Criminals are exploiting the disease to attack people and organizations. They prey on public fear to carefully devise targeted scams that will prove to be successful. Don’t wait to be affected by a cyberattack, make sure you implement security and contingency plans to ensure that your employees, customers, and overall business is secure.
Read our tips below on the type of threats that might affect you and how to ensure safety while working from home in a period of crisis.
Cybersecurity issues with teleworking
As employees rush home to telework, protecting internal information and sensitive data remains the highest priority for companies. This consequently heightens an organization’s ability to ensure complete safety and security of their digital assets and resources for several reasons:
1. It is already difficult to manage cybersecurity inhouse, and most companies lack contingency plans and policies to protect their assets while allowing employees to work from home.
2. Teleworking makes both employees and organizations more vulnerable to the threat landscape as they lack either resources, knowledge, or cybersecurity measures.
3. Employees who have not received enough cybersecurity training can easily fall victim to a targeted attack.
How to protect yourself from cyber attacks while teleworking
Use a secure network
- If you are working from home, you want to make sure your wireless network is secure.
- Change the default administrator password of your router to one that is strong and unique.
- Enable WPA2 on your router. This is a security mechanism that ensures that your online activity in your network is encrypted.
- Create a strong secure password to connect to your network and only allow people you trust to connect to it.
- Alternatively, use your smartphone 3G/4G connection as a hotspot to connect your device to the network. Another safe option is to use a VPN (Virtual Private Network) which creates an encrypted tunnel that guarantees that your connection is encrypted.
Work from secured devices
- Make sure you work from authorized devices. For security reasons, most organizations won’t allow users to store corporate information on their own devices.
- Enable automatic updates on your devices. This will guarantee that they are running the most updated software where any recently discovered security bugs have been solved.
- Check to see if your security software (e.g. antivirus, etc.) is running and is also up-to-date.
Manage information securely
- Only use authorized channels to transmit or store corporate information.
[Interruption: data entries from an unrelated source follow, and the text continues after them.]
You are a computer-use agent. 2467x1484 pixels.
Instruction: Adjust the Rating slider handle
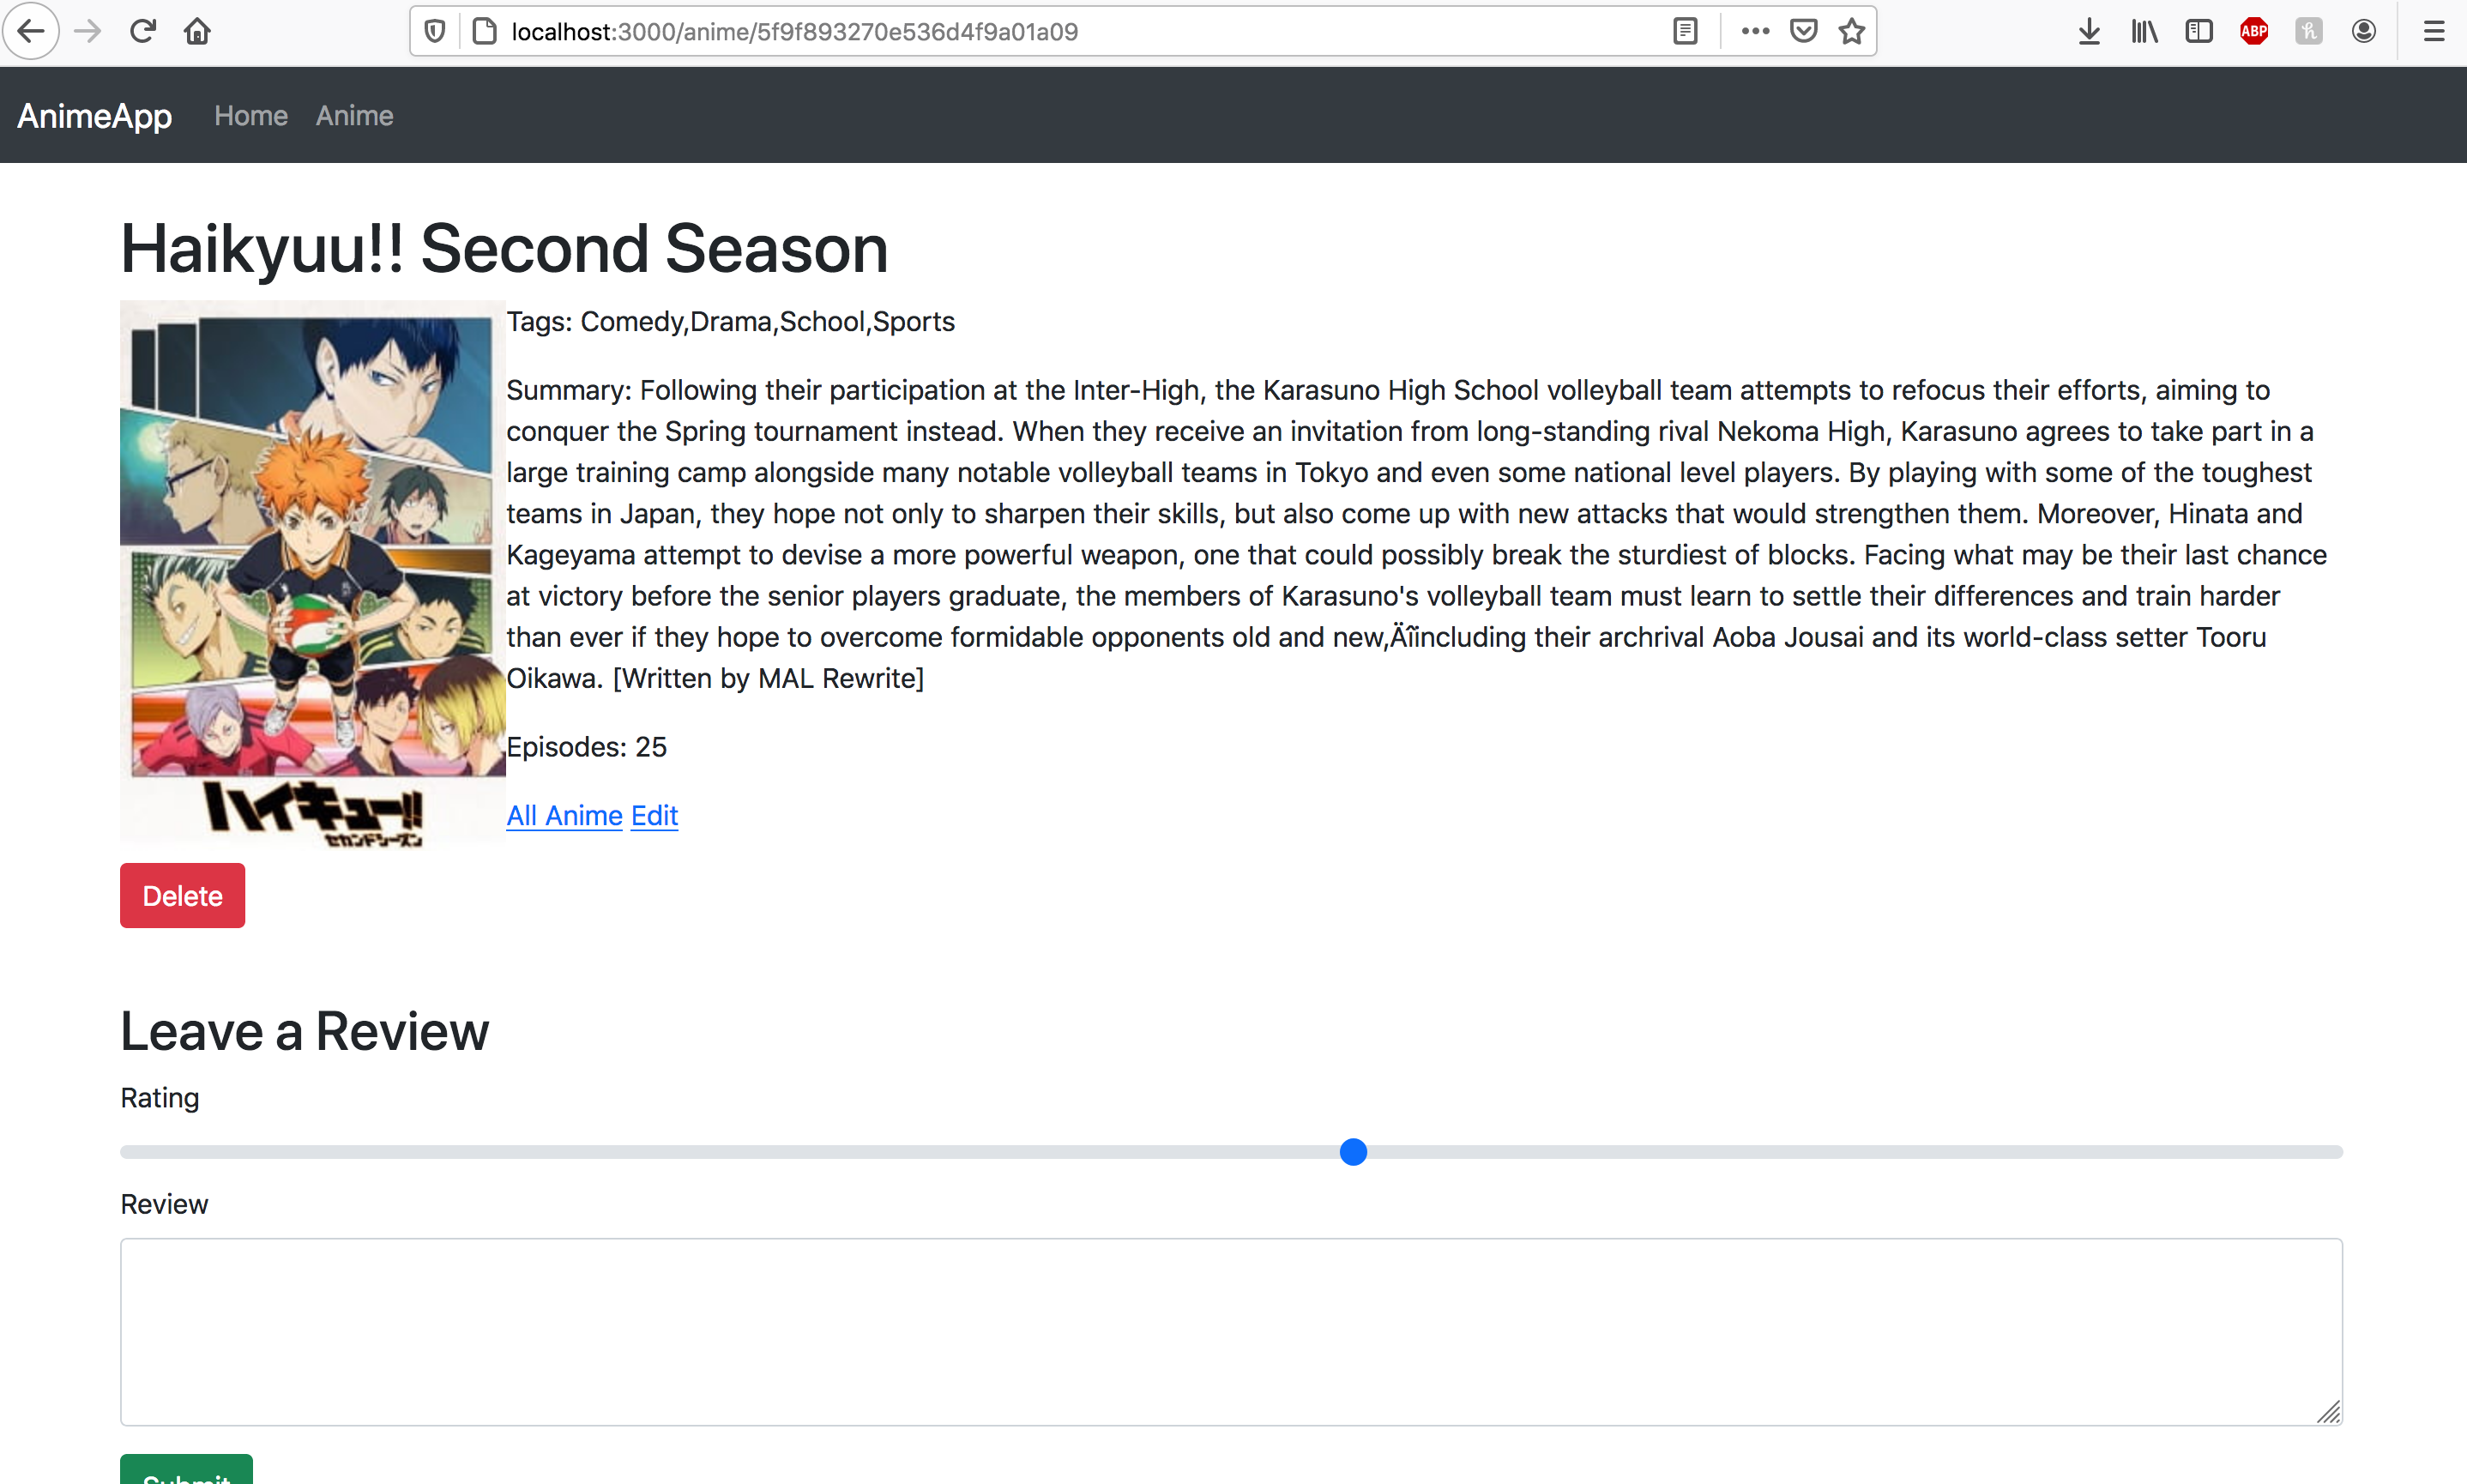1353,1152

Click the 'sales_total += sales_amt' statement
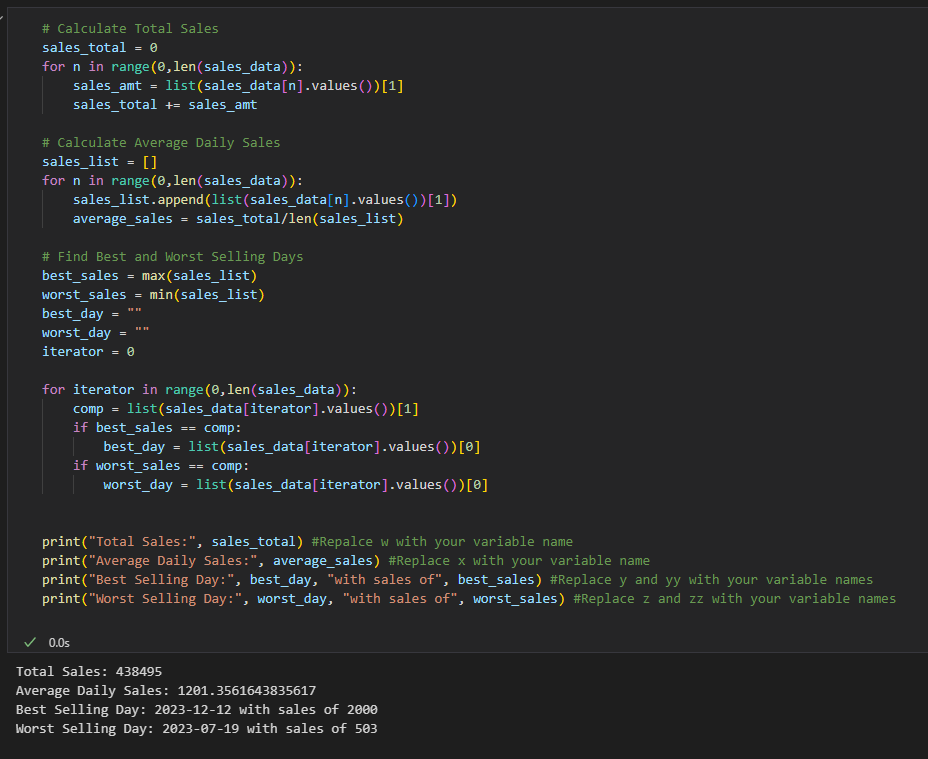pyautogui.click(x=165, y=105)
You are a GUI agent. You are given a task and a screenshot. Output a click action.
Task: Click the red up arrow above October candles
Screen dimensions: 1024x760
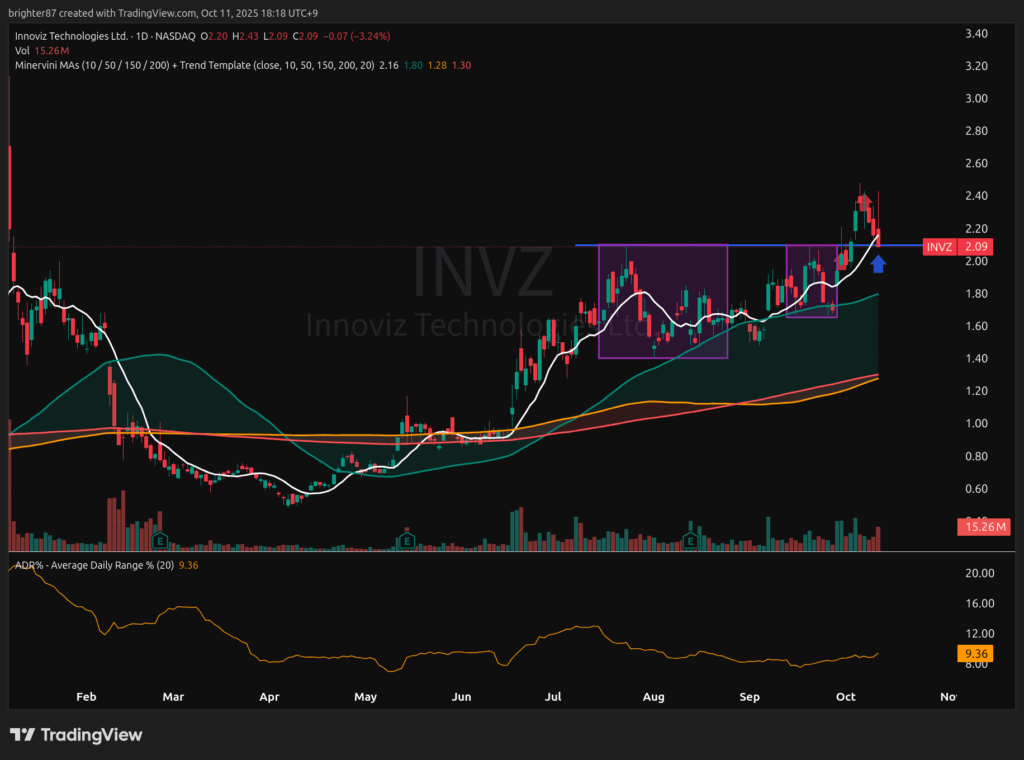coord(863,203)
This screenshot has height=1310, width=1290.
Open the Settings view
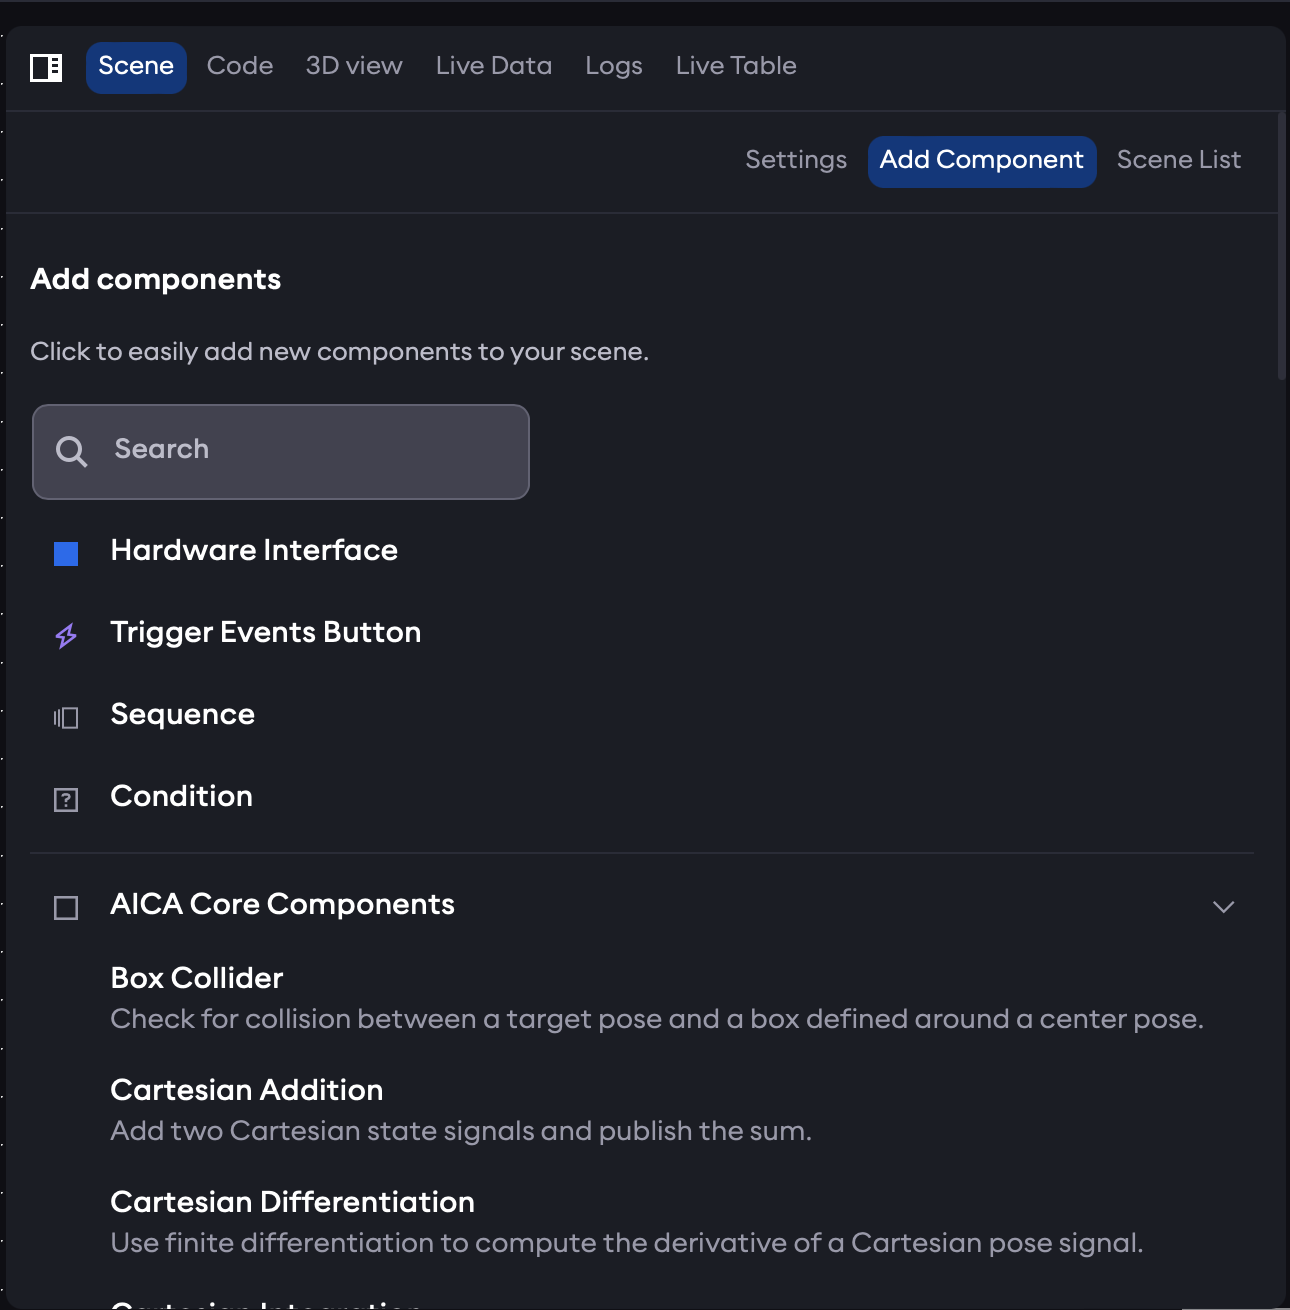(795, 160)
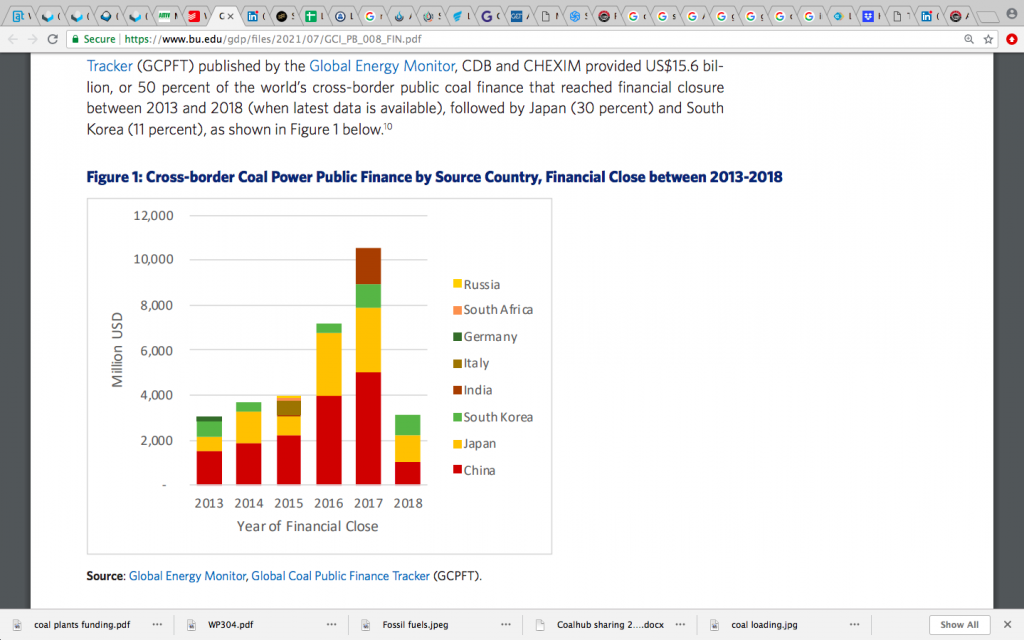This screenshot has width=1024, height=640.
Task: Open the Fossil fuels.jpeg download options
Action: coord(508,624)
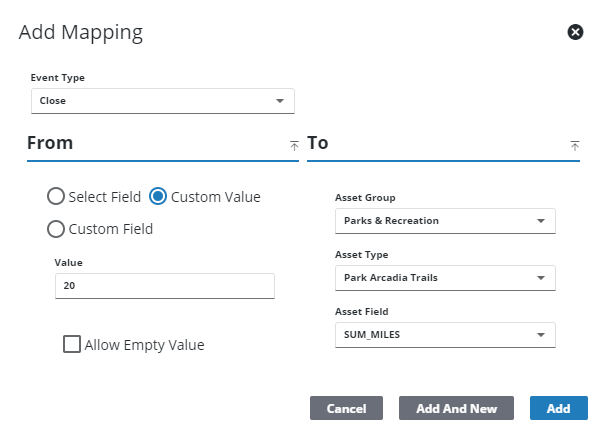Pick the Custom Field radio button
606x444 pixels.
tap(57, 229)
There are many services on the cloud that will allow us to work collaboratively, but some might not comply with your company’s policy, so make sure you stick with corporate tools.
Beware of COVID-19 related phishing emails
- Attackers usually try to entice us to click on links or download files by catching our attention. They often try to create a sense of urgency to rush us into making a mistake.
- Targeted attacks, in this period, mainly include malicious phishing attempts via emails. The WHO (World Health Organization) published official communication advising people to be aware of malicious links or PDFs forwarded by a disguised, fake WHO representative claiming to offer guidelines on how to stay protected during the virus outbreak. Clicking on the link or downloading the file will result in your device being infected.
- Other modes of targeted attacks include criminals creating fake websites to offer updates on the COVID-19. Be sure to check the source of the website before clicking anything that seems out of place. In a situation where people are hungry for information, they look to gather intel from all available sources, not thinking twice before clicking a potentially fraudulent link.
- If you suspect that your device might be compromised or that you might have fallen victim to a phishing scam, promptly contact your security team. A fast response can minimize the consequences of any security incident.
Organizations, as well as individuals, need to understand the correlation between a virus outbreak (that essentially causes fear and stress among the public) and the risk of cyberattacks. Some might focus on other, more pressing risks that are directly affecting the business and operational line. It is important not to lose sight of the cyber risks that will, in the long-term, have severe impact on the organization.